▸ **SOURCE DOCUMENT**
A good indication of how complicated the present tax system in the UK is, is learnt from the size of the most authoritative guide to the subject. Tolley’s Yellow Tax Handbook, which is being published every year since 1983 is getting bigger each subsequent year. To give an example, it totalled close to 6,000 pages in its 2001 edition and has nearly doubled this number in its most recent edition. This is a clear indication that the tax system in the country is becoming cumbersome and complicated with each passing year. Henceforth, there is a strong case to be made for simplifying the prevailing system.
One of the reasons why the system has remained complicated is the half-hearted measures undertaken by policy-makers in reforming/simplifying the system. While Chartered Accountants have thrived in this climate, their clients, including common people, have often ended up with confusion. Furthermore, the complexities inherent in the current tax system can be attributed to the functioning of the political system.
“No Government can continually tinker with the system, adding bits here and there, without getting things wrong. And everyone knows what the Chancellor announces in the annual Budget is only scraping the surface. The devil, as they say, is in the detail – and the detail only emerges after accountants have waded through the “red book”, and worked out the implications. Sometimes, even then, it can take months before people realise the impact. No wonder when it comes to taxing non-domiciled residents, changes to capital gains tax or “income-shifting” between husband and wife, the full effects can only be guessed at.” (The Birmingham Post, July, 8 2008)

▸ **MATERIAL PROVIDED**
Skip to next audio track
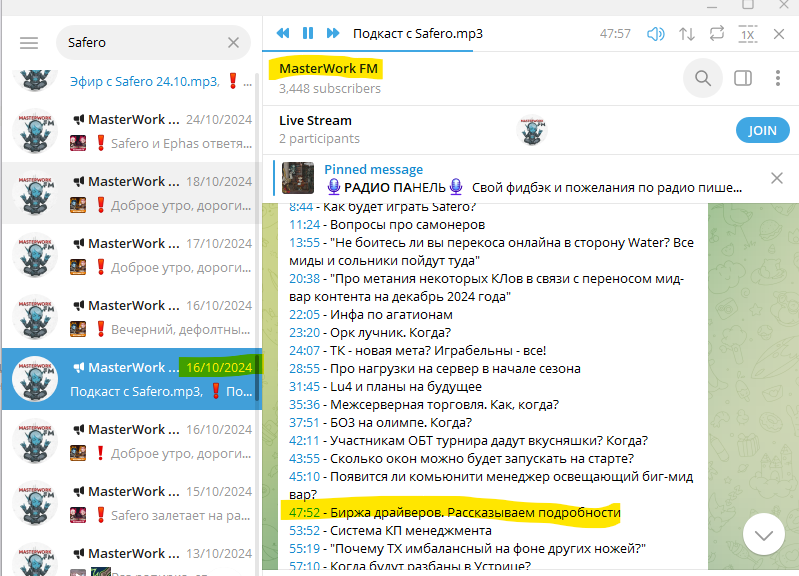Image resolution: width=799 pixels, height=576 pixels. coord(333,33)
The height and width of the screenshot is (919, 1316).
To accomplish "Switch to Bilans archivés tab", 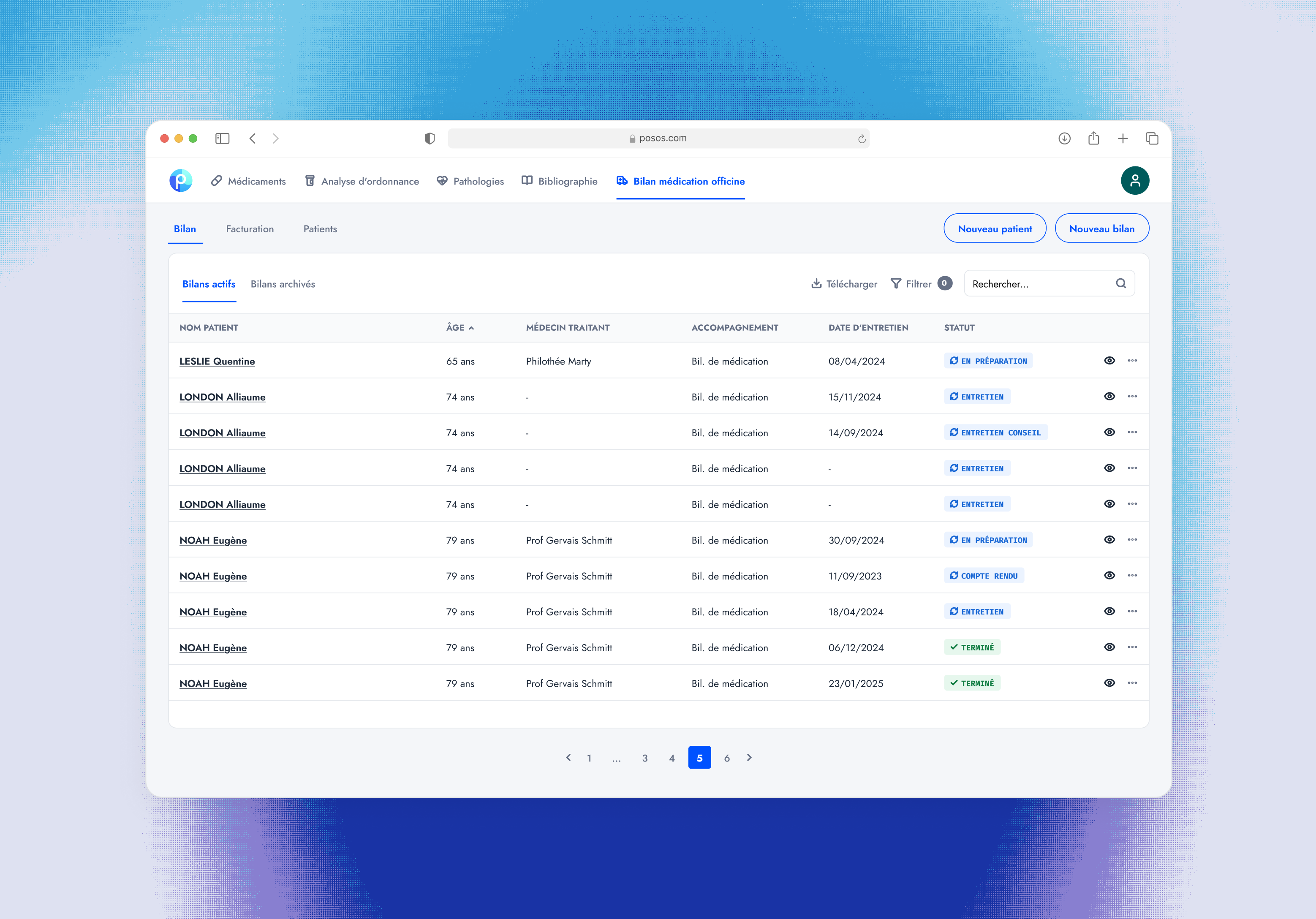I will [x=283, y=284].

▸ **PROBLEM DETAILS**
Answer these questions about the text on UK tax complexity:
1. Since what year has Tolley's Yellow Tax Handbook been published every year?
2. Which professionals have thrived in the climate of a complicated tax system?
3. Which newspaper is the quoted passage credited to?
The listing comes from a separate source and has no connection to the text.

▸ **TASK OUTPUT**
1. 1983
2. Chartered Accountants
3. The Birmingham Post